• [Exercise material]
━━━━━━

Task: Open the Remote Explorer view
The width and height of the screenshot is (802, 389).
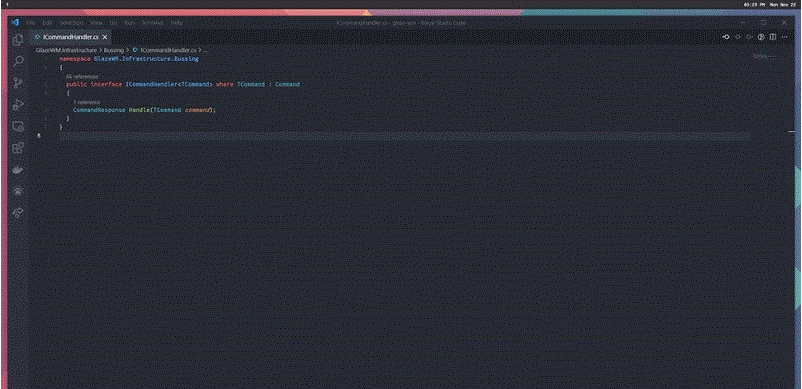Action: (x=18, y=126)
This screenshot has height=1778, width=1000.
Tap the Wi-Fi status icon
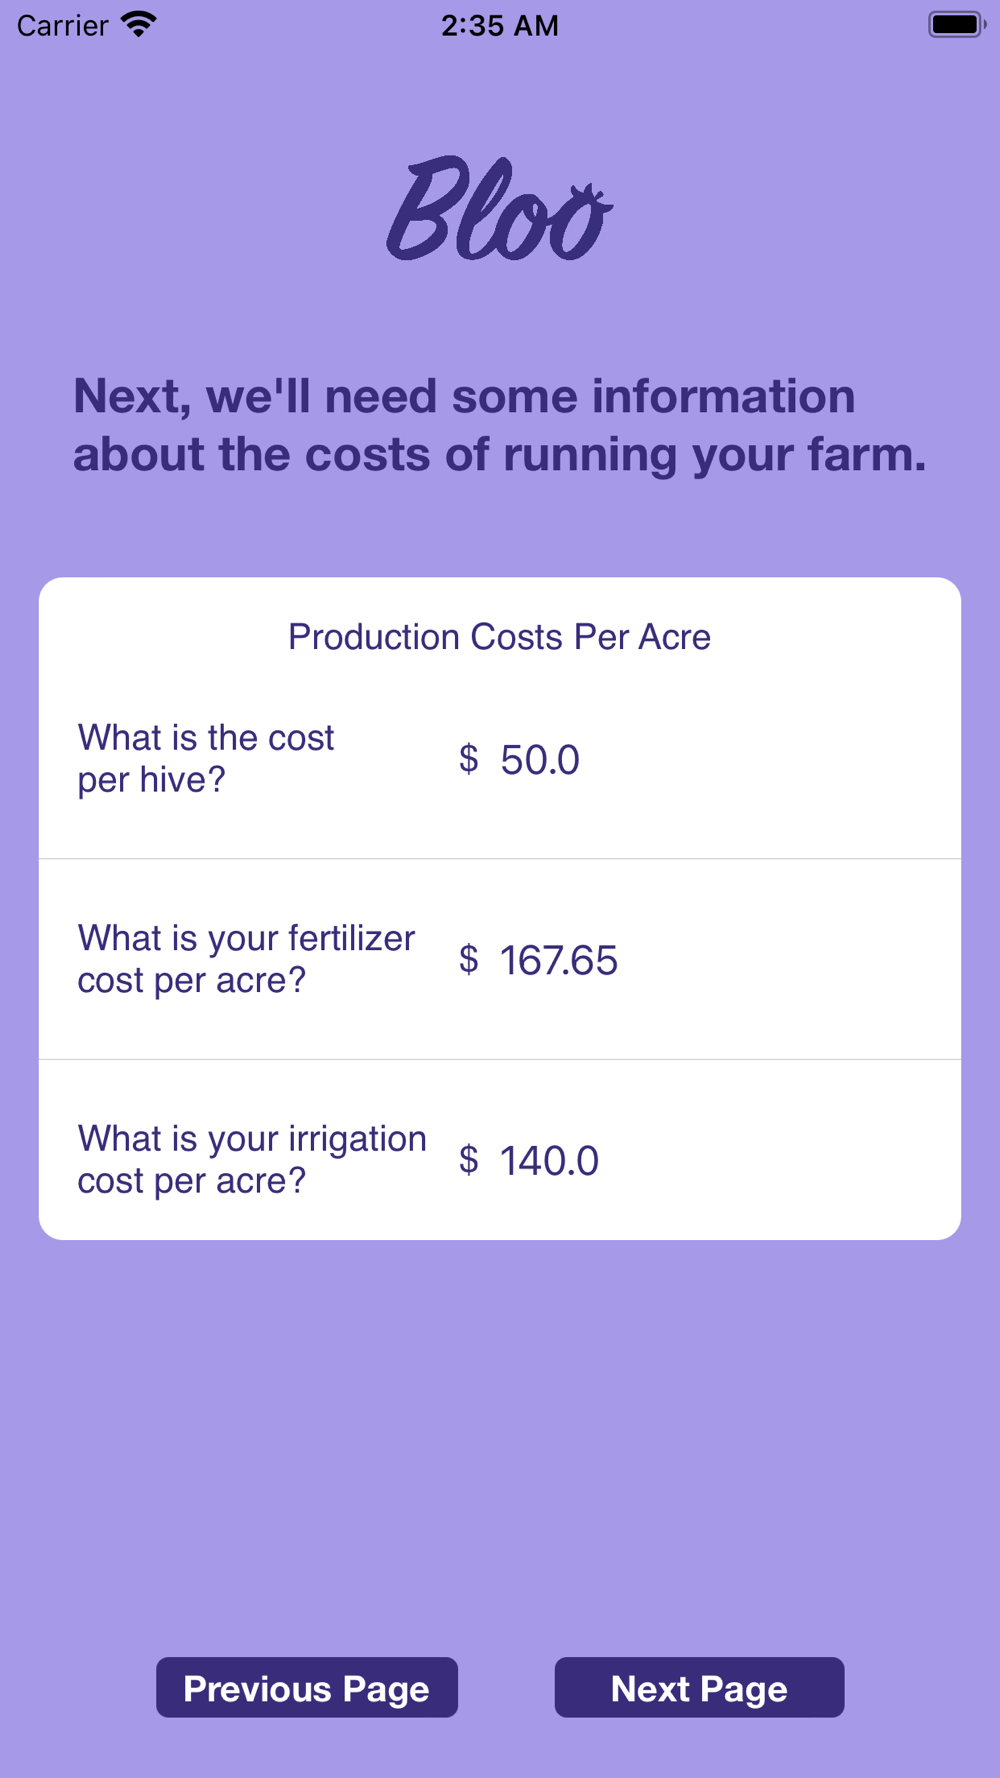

━━━━━━

• [Your instructions] Can you write out all the lines above word for word, leaving out the pictures?

• [Task result]
Task: Open the Remote Explorer view
The width and height of the screenshot is (802, 389).
Action: (x=18, y=126)
This screenshot has height=1778, width=1000.
Tap the Wi-Fi status icon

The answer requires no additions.